The appearance of the Jazz Preachers provided a contrast to the strict modern jazz of the Fela Ransome-Kuti quintet. While the quintet thrived on well rehearsed tunes such as But not for me by Cole Porter, Errol Garner’s Misty, Milt Jackson’s Bags groove, Charlie Parker’s Billie’s Bounce, The Jazz Preachers, often claiming to “get together and blow,” played such classics as C Jam Blues and Perdido. The texture and structure of their jazz clearly showed that they were playing the mainstream type, which brought Duke Ellington, Coleman Hawkins, Count Bassie, Ben Webster, Glen miller and all to the limelight.
However, the band soon disbanded but was taken over by the pianist and singer Art Alade, who, in fact, used it to accomplish a number of sessions. Before his death, he was popular on the university circuit, especially Yaba College of Technology where he had a good understanding with the college’s Jazz Club President, Greg Odua who is now a sports analyst and broadcaster with Africa Independence Television (AIT). Together with Zeal Onyia and Etim Udo, Art did a number of shows at the Yaba College of Technology campus.

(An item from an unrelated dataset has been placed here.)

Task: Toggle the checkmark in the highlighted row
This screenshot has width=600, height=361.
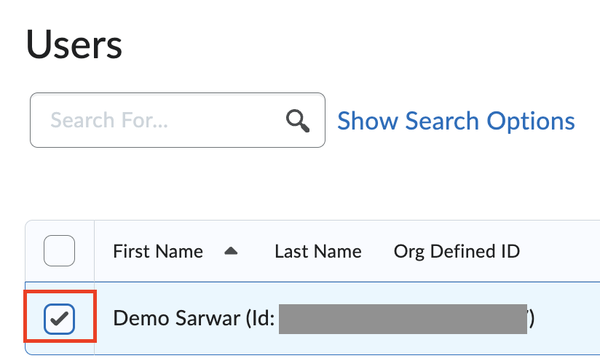Action: click(59, 319)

THE eighties ushered in a dynamic jazz experience with the coming into existence of Jazz 38. Perhaps the first female jazz singer in Nigeria was Mud Meyer who sang in the mould of Billy Holiday and Bessie Smith –– from the ‘50s to the ‘60s with various bands in Nigeria. But Fran Kuboye brought in a dynamic experience with a warm voice like Ella Fitzgerald and the new generation of female singers. With her husband Tunde Kuboye on bass guitar, Fran took jazz singing to a new level of creativity in Nigeria, later reaching its peak at this venue when the likes of Ngomalio and Fela Anikulapo-Kuti began to sit in and blow in the ‘80s. That was jazz at its best. After came Jazzville in Iwaya area of Lagos, founded and managed by Muyiwa Majekodumi. The period also had the weekly Jazz et al session at the former Bread & Butter at Allen Junction in Ikeja Lagos; where The ITAN Band and later Colours led by Bisade Olugunde performed.
The ‘90s saw the emergence of Kayode Olajide and the Weavers, playing at Art Café, Ikeja and the French Cultural Centre, Ikoyi on regular basis. Olajide provided an interesting menu for jazz devotees who loved jazz with African interpretations, playing flute, alto, tenor and soprano saxophones.
Peter King has always been there, fusing jazz with highlife and rock; but he was featured for almost two years monthly with his College Band at Ojez Club, Iwaya from 2002 to 2004 – on a programme called Jazz Alive. And his stint really kept jazz alive.
One of the female singers who has continued to keep jazz alive in Nigeria is Yinka Davies. Even though she has not performed on a particularly regular basis, whenever she finds herself in a jazz setting, for her, it is often a challenge.
There is now a crop of young jazz musicians most of whom have travelled to South Africa in search of more challenging jazz activity and opportunities. Guitarist Ayo Odutayo is one of them. But perhaps the most promising is Ayo Solanke, a saxophonist whose technical skill has become remarkable and outstanding. With the group, Uncommon, Ayo did a lot of creative things four years ago, culminating in a concert at Eko Le Meridien.
There are pockets of guitarists and saxophonists on the scene today. Most of the guitarists are looking up to George Benson and Earl Klugh as their idols, but highly impressive are trumpeters such as Nathaniel Bassey, Taiwo Clegg and Biodun Adebiyi whose debut, Harmonious Blacksmith is in the market.
Bassey appears to be the greatest of them all, with a trumpet technique and sound that have reached high levels of performance, but he has often refused to come out of the church setting where his bread is heavily buttered.
Jazz still exists in Nigeria. All that is needed today is for them to come together for a common cause. The Ayo Shadare led Nigerian International Jazz Festival is outstanding in this direction.